Understanding the Three Types of Energy Models for Buildings
Simply by looking at the nameplate data and functioning program of a building, we can easily estimate its energy consumption. One important thing to note here is that the link between various building systems and the local climate is not taken into account when doing this estimation. Energy modeling is a very important tool when trying to decide between energy efficiency and measures for a building project.
A comparison between the energy savings accomplished in buildings was made during a study by the American Institute of Architects. The comparison was made with energy modeling the first time and without it the second time. More than 35% of savings were accumulated by owners who used energy efficiency measures without modeling, while those who included modeling in their schedule achieved more than 50% savings. It is obvious building owners who used energy modeling achieved better results.
According to the method used to process the information, we can classify energy models into three main types: grey-box, black-box, and white-box. Energy models are not the only ones using this classification since it is normally used by data scientists.
Let’s explain these three categories:
- White-box – Physics laws stand at the ground of this model, and the property of the system being model.
- Black-Box – Historical data and statistical analysis create this second model.
- Grey-box – A mix of historical data and simplified physics is used in this model.
DOE-2 and EnergyPlus are just a couple of software that use physics-based models due to their increased accuracy. Nonetheless, due to the fact that there are lots of equations and data involved, we can that white-box models demand a lot of work. The simulation of this model can also be quite demanding on computer resources due to its complexity.
Historical data are not required in order to accomplish this model, so this is another important advantage for the white-box. For building owners who know the physical properties of their construction, it will be very easy to simulate this model with high accuracy. Real estate developers can obtain important insights with the help of white-box energy models, especially if engineering knowledge and computing power are available.
The black-box model is very different from the white box due to the fact that it is based on reverse engineering with existing data. Apart from the fact that the processing time is smaller compared to the white-box models, the black box can be calibrated easily with the available data. Artificial neural networks, support vector machines, and statistical regression would be a couple of examples of modeling methods that use data.
The need for historical data would be the main drawback of this model. Such models can be applied only to buildings that generate the data, or other buildings with nearly the same properties. If no data can be used to calibrate the model, we can say that it is nearly impossible to create a black-box model.
The reason why this model is called grey-box would be the fact that it contains elements from both black and white-box models. While white-box models require complex physics equations in order to provide the best results, grey-box models use easy physics equations. As soon as they are calibrated, grey-box models can be simulated faster.
This is done at the expense of higher accuracy. In order to increase the accuracy, grey-box models are calibrated with historical data. Speed and accuracy are combined in this model, so this is why it is called grey-box, simply because it is a combination of white and black box models.
Considering the fact that the simulation parameters are configured until the results of the model will match the behavior of the system being model, we can say that the process of calibrating black-box and grey-box models can be considered a “training” process.
How to use energy modeling for better results
Considering the fact that all models can be applied in the building sector, we can’t say that one is better than another. If no data is available, it is recommended to use the white-box model. If we think about the physics principles, we can say that these models can be used to compare the real behavior of a building with its ideal behavior.
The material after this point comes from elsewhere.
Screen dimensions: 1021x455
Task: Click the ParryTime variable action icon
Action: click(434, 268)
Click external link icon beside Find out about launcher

In case you want to predict the energy consumption of a building or to represent it, you will need to use the black or grey-box model.
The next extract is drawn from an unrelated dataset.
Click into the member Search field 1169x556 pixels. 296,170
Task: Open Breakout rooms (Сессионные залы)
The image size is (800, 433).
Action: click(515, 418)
Due to the fact that the Local Law 97 of 2019 in New York will limit energy modeling from 2024, we can say that each and every model is useful for NYC building owners. Building owners should make sure that they locate the proper mix in order to reduce emissions since there are loads of different options to upgrade buildings.
When thinking about the advantages of connecting to the system versus building, operating, and maintaining their own building thermal system, the cost will always play an important role in the final decision. Other important aspects for future customers are the reliability of district energy together with the ability to free up valuable building real estate. We can say that nowadays customers are paying close attention to the overall efficiency of district energy, compared to other options.
Various strategies are used by district energy systems. They include combined heat and power production, thermal energy storage, and renewable energy use. The benefits of all these aspects are taken into account when trying to make an informed decision. Energy models are being used to recognize and see the full potential of all these benefits.